##### SECTION DE TEXTE

Le premier niveau est institutionnel

Au Parlement, où les parlementaires peuvent interpeller le Gouvernement. Dans ce cadre, l’interpellation est souvent suivie d’un débat et d’un vote. 

Le second niveau est civique

Les citoyens et citoyennes peuvent interpeller les responsables des institutions politiques. Ce dernier cadre, dans un régime démocratique, induit que les responsables s’engagent à répondre à l’interpellation que leur ont adressée les populations, qu’elles soient locales, nationales ou internationales, sous certaines conditions, comme par exemple le nombre de signatures, le plus souvent recueillies dans un délai imparti. A ce titre, ce droit apparaît comme un mécanisme appartenant à la « boîte à outils » de la démocratie directe.

##########

# CONSIGNE 1
D'après le texte sur le droit d'interpellation, qu'est-ce qui suit souvent l'interpellation du Gouvernement par les parlementaires ?
# CONSIGNE 2
Reprenez le texte sur le droit d'interpellation après sa dernière phrase et prolongez-le de quelques phrases.

##### EXTRAITS DE LIGNES

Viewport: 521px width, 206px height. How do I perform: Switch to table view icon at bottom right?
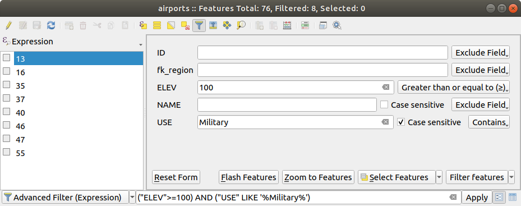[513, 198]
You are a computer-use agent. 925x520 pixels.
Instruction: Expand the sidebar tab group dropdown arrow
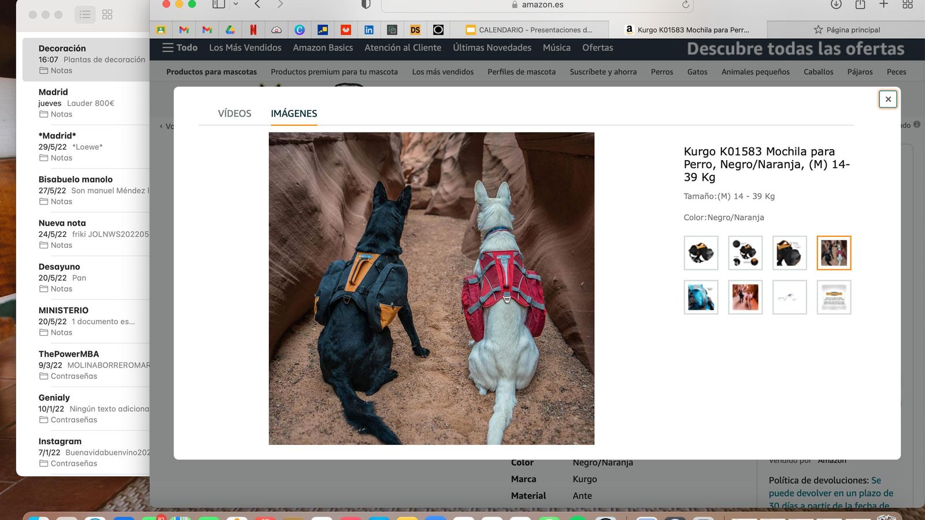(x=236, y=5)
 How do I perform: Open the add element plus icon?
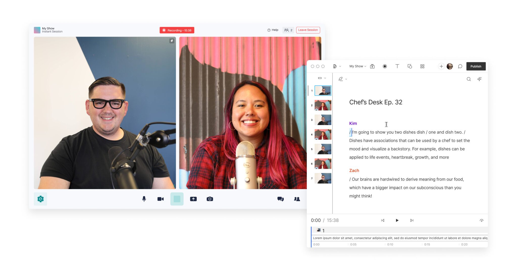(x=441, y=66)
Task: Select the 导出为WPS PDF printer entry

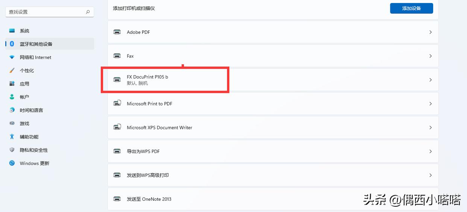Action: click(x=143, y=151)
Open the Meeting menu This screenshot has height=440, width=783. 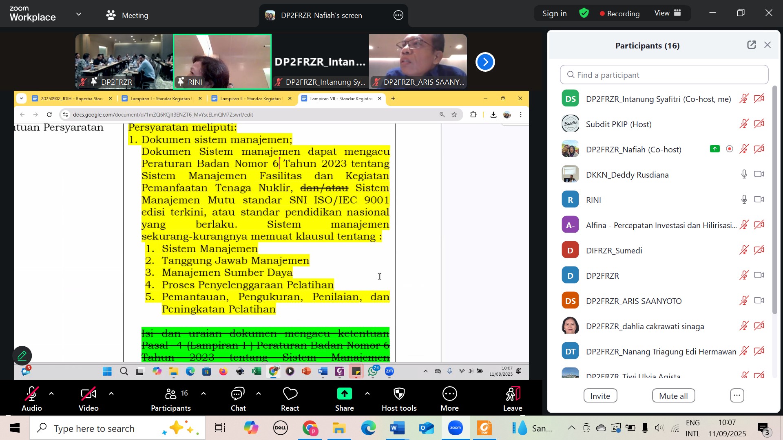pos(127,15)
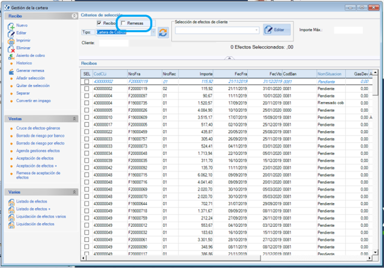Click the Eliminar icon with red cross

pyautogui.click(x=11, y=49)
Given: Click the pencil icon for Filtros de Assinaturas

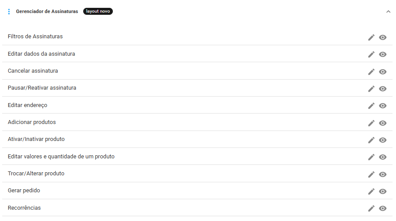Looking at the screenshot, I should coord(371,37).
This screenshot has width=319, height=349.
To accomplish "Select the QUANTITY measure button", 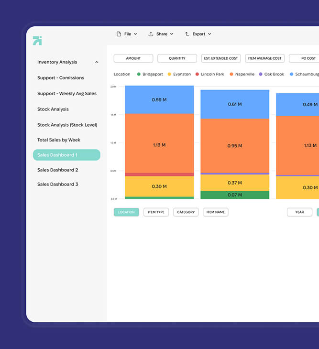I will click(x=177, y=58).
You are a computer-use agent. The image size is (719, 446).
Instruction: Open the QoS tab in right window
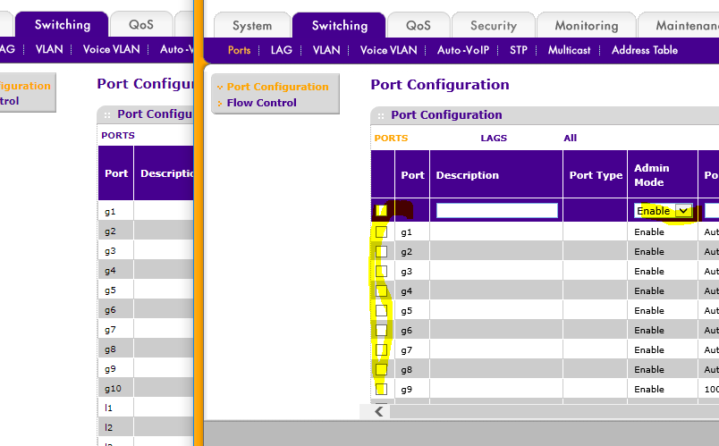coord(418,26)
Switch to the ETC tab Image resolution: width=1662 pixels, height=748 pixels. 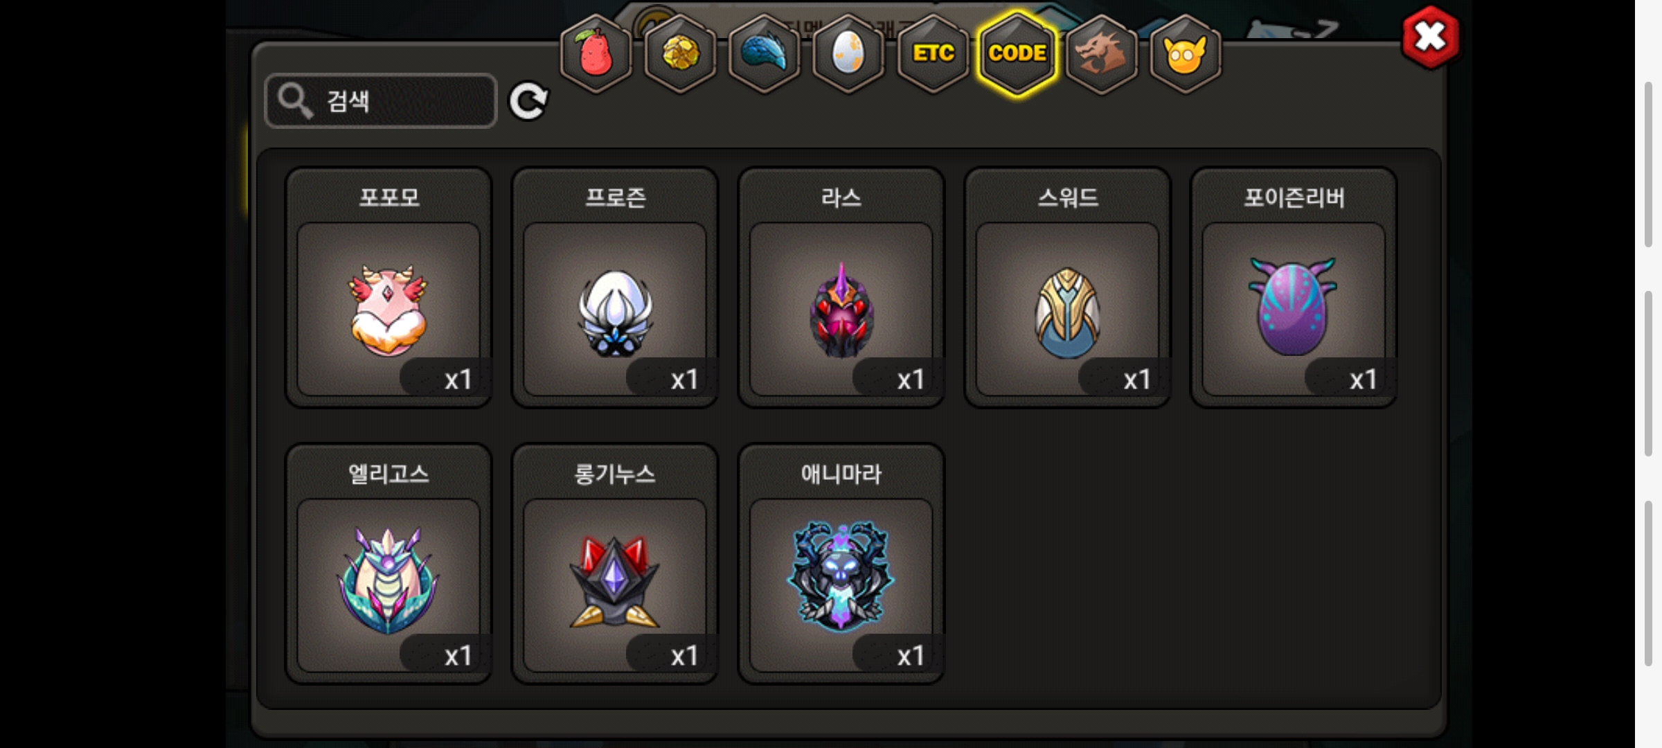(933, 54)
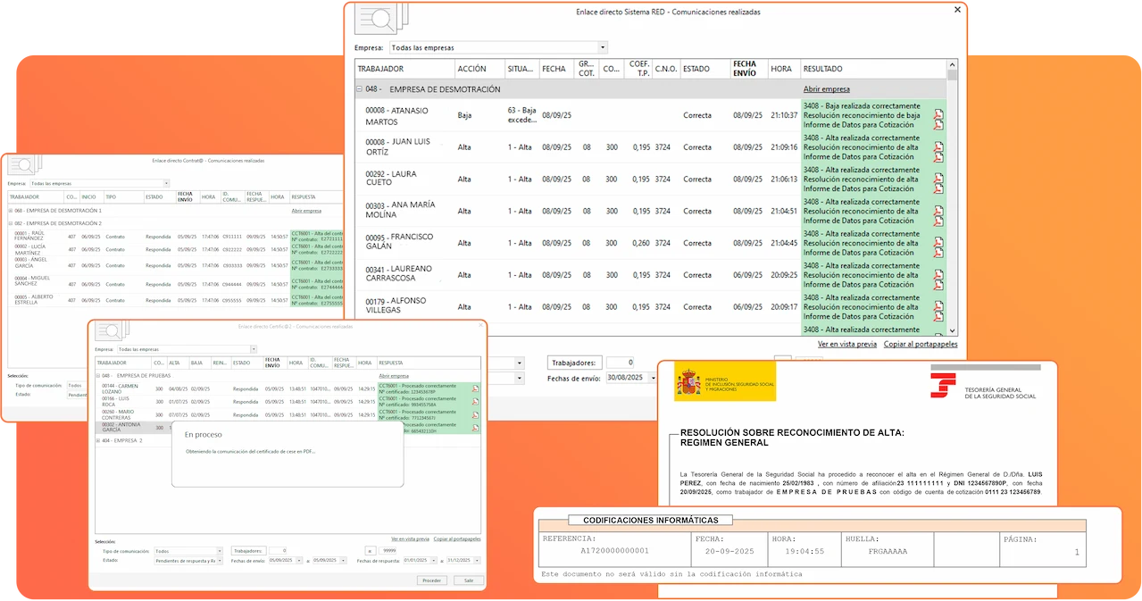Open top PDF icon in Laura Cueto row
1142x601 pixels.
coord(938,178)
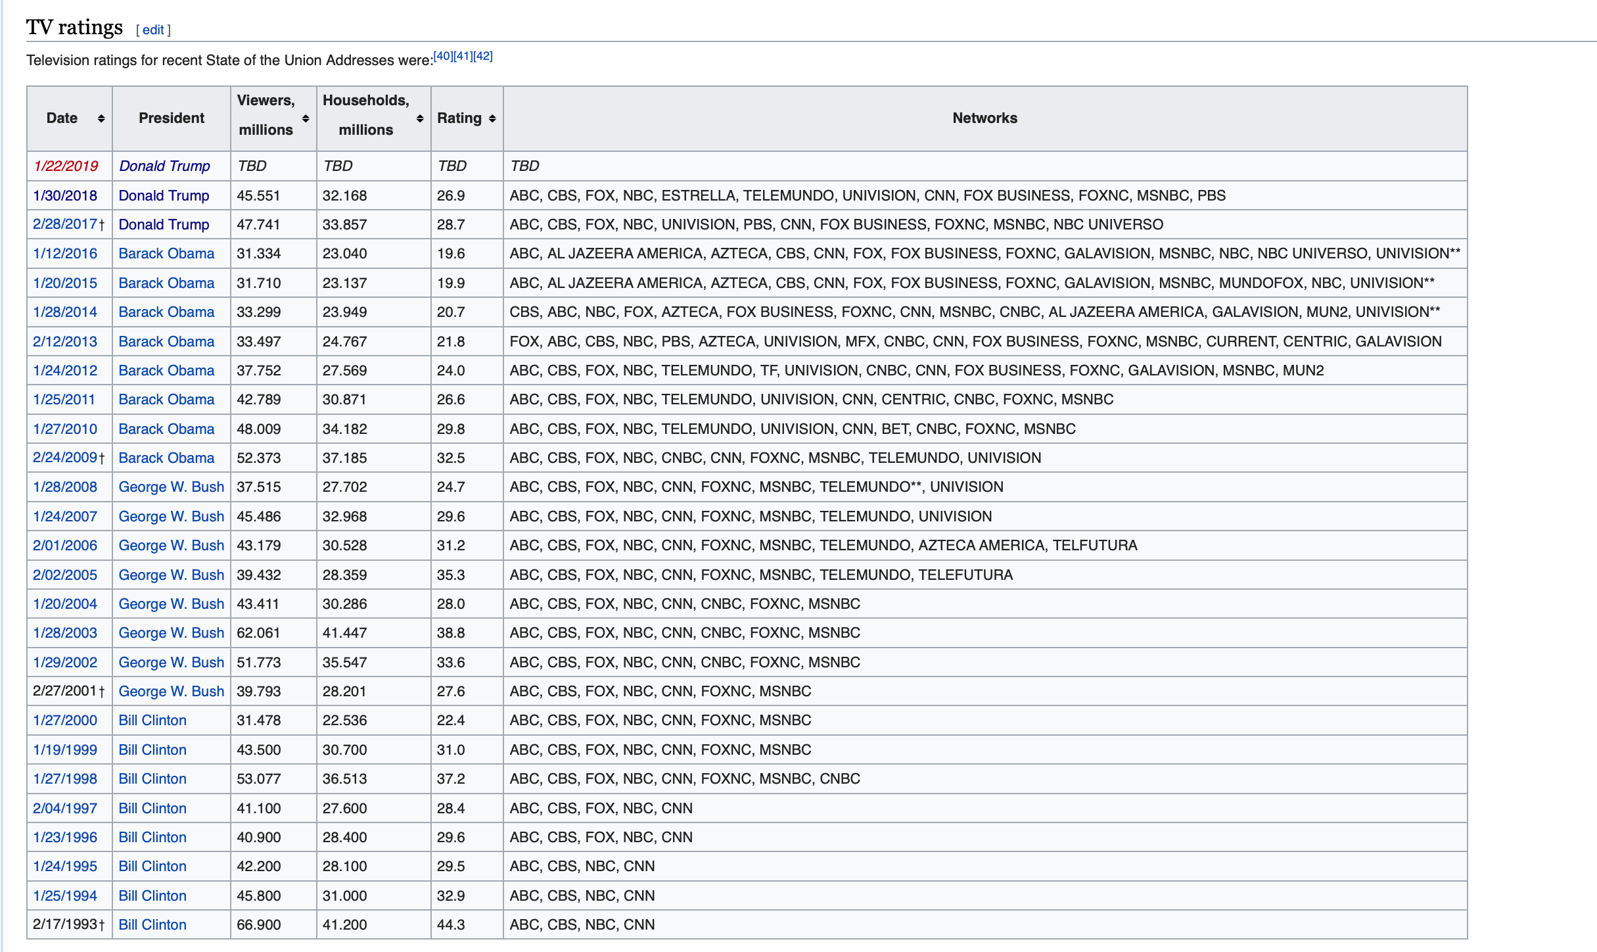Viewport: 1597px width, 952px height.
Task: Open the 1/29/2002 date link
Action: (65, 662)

##########

# RÉPONSE 1
Elle est souvent suivie d'un débat et d'un vote.

# RÉPONSE 2
Le droit d’interpellation en France, un droit qui vient de loin 

Bien que la période de la Révolution française foisonne de pétitions, l’interpellation apparaît sous la Monarchie de Juillet (1830 – 1848). Le personnage principal de ce progrès politique est le député François Mauguin, aux orientations libérales et considéré comme le « père de l’interpellation », s’inspirant lui-même d’une tradition britannique très ancienne. Codifié par le règlement de l’Assemblée nationale en 1848, aboli puis rétabli par Napoléon III, le droit d’interpellation a connu des fortunes diverses selon les régimes au XIXe siècle. Sous la IIIe République, le droit d’interpellation s’ancre dans le droit français, laissant la possibilité aux parlementaires d’interpeller le gouvernement ou un membre du gouvernement. On le voit, c’est donc uniquement dans le cadre parlementaire que le droit d’interpellation est codifié et mis en œuvre. Le régime actuel de la Ve République, à la coloration présidentialiste, prévoit néanmoins des possibilités pour les parlementaires comme les Questions au Gouvernement ou le dépôt de propositions de loi sur des temps dédiés du calendrier parlementaire. 

RIC ET RIP, déclinaisons du droit d’interpellation ?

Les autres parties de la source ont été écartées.